Directed by Virpi Suutari
Oy. This film. A documentary about what it means to be an entrepreneur on the extremes of the economic spectrum in Finland is half unbearable and half pretty good. But it’s all kinds of boring. If your entire movie is based solely on slice-of-life observations, those lives had better be extremely interesting. And if you discover, as I imagine she must have, that halfway through editing, only one side of the film is fascinating, then change your plan. In documentary filmaking, the story determines where it goes, not the other way around.
First the good. Everything about the Laine family traveling fair and meat market makes for an exceptional viewing experience. The manner in which they live, communicate with each other, and where there priorities lie is informative and emotional…a perfect little capsule of the human condition, in all its stages, and what it means to put the family above the individual. If the film had simply revolved around them (and the family’s incredible matriarch), it would have been more than enough.
Also, within that half of the film, the look, light and photography (credited to no less than FIVE cinematographers), is spectacular. Half the joy of seeing so many films at a festival is to learn about, and experience, worlds we would otherwise know nothing about. And director Suutari more than accomplishes that task, injecting each scene with what I can only hope is natural light…an almost fluorescent blue sheen engulfing all.
But that other half…MAN, is that dull…and uninspired. I’m sure a full ninety percent of my reaction is based on how closely it resembles any one of a million American entrepreneurial stories. The major difference is that it is a large business venture solely owned and pursued by women. The reaction around them is its sole point of interest.

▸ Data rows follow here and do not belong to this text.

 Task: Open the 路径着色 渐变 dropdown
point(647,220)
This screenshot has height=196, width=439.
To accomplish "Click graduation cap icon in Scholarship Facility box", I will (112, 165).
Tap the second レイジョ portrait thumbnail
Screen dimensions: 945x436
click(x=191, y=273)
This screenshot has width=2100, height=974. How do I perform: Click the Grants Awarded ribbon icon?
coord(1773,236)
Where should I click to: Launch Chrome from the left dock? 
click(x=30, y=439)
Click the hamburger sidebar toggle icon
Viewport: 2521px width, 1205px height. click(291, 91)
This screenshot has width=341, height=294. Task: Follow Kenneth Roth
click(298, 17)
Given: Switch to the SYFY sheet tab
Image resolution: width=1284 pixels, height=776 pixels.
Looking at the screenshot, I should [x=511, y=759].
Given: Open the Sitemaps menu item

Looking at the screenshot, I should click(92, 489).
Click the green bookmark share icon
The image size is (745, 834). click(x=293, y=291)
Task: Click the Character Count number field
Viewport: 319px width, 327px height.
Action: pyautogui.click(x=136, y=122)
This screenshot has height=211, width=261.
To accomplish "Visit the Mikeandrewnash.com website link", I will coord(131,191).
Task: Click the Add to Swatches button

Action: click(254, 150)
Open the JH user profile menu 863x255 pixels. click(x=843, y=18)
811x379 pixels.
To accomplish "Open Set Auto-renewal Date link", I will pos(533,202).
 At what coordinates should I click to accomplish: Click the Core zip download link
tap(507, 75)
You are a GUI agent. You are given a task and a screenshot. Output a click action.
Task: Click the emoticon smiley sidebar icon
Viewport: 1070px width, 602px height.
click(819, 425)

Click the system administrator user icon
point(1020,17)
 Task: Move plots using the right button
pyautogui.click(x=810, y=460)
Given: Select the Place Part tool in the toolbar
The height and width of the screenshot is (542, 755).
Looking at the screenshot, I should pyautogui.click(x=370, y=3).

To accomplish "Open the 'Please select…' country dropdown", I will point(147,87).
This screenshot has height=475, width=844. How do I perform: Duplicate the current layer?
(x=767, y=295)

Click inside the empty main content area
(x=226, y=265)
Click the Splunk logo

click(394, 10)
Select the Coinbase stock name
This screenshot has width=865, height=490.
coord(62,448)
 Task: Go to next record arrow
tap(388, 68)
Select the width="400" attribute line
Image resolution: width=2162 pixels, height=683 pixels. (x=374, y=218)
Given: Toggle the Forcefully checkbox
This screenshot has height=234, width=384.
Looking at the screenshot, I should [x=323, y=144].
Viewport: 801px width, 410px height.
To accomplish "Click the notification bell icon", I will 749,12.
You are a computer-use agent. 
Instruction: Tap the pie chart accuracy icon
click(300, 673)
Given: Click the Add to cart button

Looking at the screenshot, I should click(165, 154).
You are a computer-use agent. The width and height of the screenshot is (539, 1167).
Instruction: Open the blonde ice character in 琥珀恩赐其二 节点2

Otherwise, alas, in comparison to the Laine’s, every decision, no matter how essential to the survival of their endeavor, seems less than.
In other words, one story is about survival, the other about making millions. One company selling meat while the other is developing a meat substitute is simply not intriguing enough a dichotomy for a successful feature…no matter how interesting the idea may have seemed at the time.
Oh, lest I forget…terrific music from Sanna Salmekallio.